With messaging getting shorter and shorter we will soon be back to Ugh! I wasn’t there at the time but I guess that the first spoken sound of the Homosapiens was something like Ugh.
Sounds would have developed over time and became recognisable words which then were strung together to form phrases and then what we now recognise as sentences. Skipping forward a few thousand years through the development of vocabulary and grammar we have always had a communication style that differed for each audience.
The Gunning Fogg Test http://tinyurl.com/bbnsw9 measures the readability of English text. Basically the test produces a score. The lower the score the higher proportion of the population will find the copy easily readable. Therefore the Daily Mirror and Sun will have a lower score than the Times and Telegraph. However it is interesting that The Times and the Telegraph scores have become lower and lower as each decade passes. The score for a text message would be very low indeed.
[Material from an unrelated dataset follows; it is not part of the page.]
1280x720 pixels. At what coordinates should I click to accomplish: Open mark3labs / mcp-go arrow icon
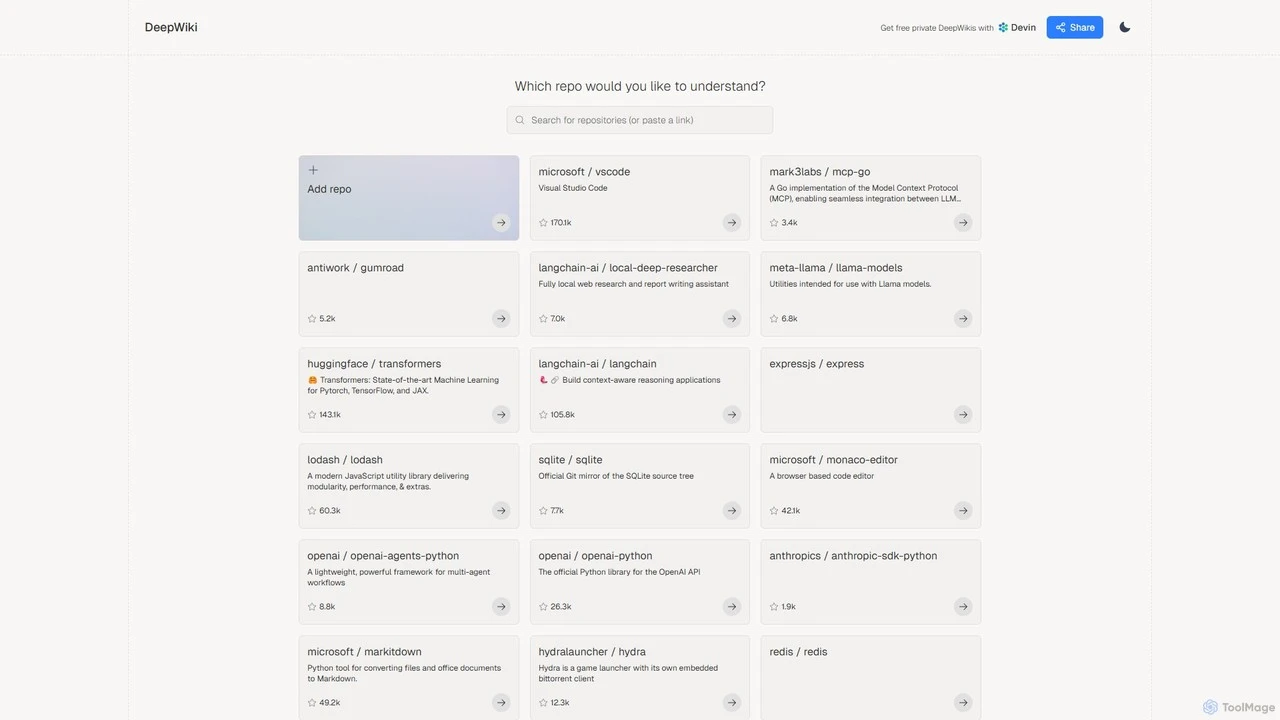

Whereas in the past a low Fogg test result would have indicated the copy was written for the less literate. Texting, twittering and emails have changed all that. It is now acceptable to communicate in ungrammatical fragments with copy getting shorter and shorter. Getting your message across has become even more difficult as the audience now used to shorter messages just won’t concentrate long enough for you to explain your proposition in detail.
A new communication order is developing where editorial copy and ad copy are coming closer and closer together. This is not a real problem as long as the author recognises the fact. If you have got this far down you and maybe just a few haven’t got back to ugh quite yet.